Kael menyentuh tenggorokannya refleks. Kosong.
"…aku bahkan belum pernah mendengarnya."
"Persis."
Pemuda itu menyandarkan punggung ke pilar, setengah lelah setengah muak.
"Kayak ada yang ngapus jejaknya dari sejarah kalian."
Core Eldran tiba-tiba menyala pelan, lalu memproyeksikan sebuah bentuk samar—siluet sebuah kalung dengan inti kristal kecil di tengah.
Kael mendekat. "Itu…?"
Suara Eldran bergema:
"Warisan Valtherion. Hilang sejak tiga generasi sebelum Kael."
Pemuda itu bersiul pelan. "Tuh kan."
Ariane menatap gambar itu dengan mata melebar. "Kalau itu hilang… dan musuhmu menyerang timeline-nya… berarti warisan itu penting."
Kael mengepal.
"Apa yang harus kita lakukan?"
Pemuda itu tersenyum tipis.
"Pertama, kita cari kalung itu. Dimulai dari catatan lama Valtherion yang—aku yakin—sudah diacak-acak seseorang."
"Dan kedua…" Ia menepuk bahu Kael seperti teman lama.
"Kau, Kael… harus mulai belajar cara bertahan hidup sebagai Valtherion. Karena mulai hari ini, kau bukan lagi cuma murid."
Kael menatap pemuda itu, tatapannya kokoh.
"Aku siap."
Pemuda itu mengangkat alis. "Oho? Cepet berubah."
Kael mengangguk sekali. "Kalau dunia bisa lenyap hanya karena aku gagal bertahan… maka aku tidak punya pilihan selain melawan."
Ariane tersenyum tipis, bangga. "Begitu yang kupilih dari awal."
Core Eldran menutup proyeksi, dan lantai kembali stabil.
Pemuda itu akhirnya berdiri tegak.
"Oke. Mulai dari sublevel perpustakaan lama Valtherion. Tempat itu disegel, tapi kalau kau Valtherion… harusnya bisa buka."
Kael mengambil napas panjang. "Baik. Kita pergi sekarang."
Pemuda itu menepuk tangan.
"Bagus. Dan kalau kita ketemu sesuatu yang aneh—"

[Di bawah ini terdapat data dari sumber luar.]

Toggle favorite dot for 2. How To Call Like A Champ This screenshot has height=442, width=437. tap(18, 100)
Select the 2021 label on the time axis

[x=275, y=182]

Ia menunjuk dirinya sendiri sambil tersenyum miring.
"—aku duluan."
Kael mengangguk. "Tidak. Kita maju bersama."
Pemuda itu terdiam sebentar… lalu menghela napas panjang sambil tersenyum samar.
"…okee, itu jawaban yang paling Valtherion banget."
Mereka bertiga melangkah keluar dari ruang inti, meninggalkan cahaya Eldran yang berdenyut perlahan—
—seakan mengiringi awal dari perjalanan yang jauh lebih besar.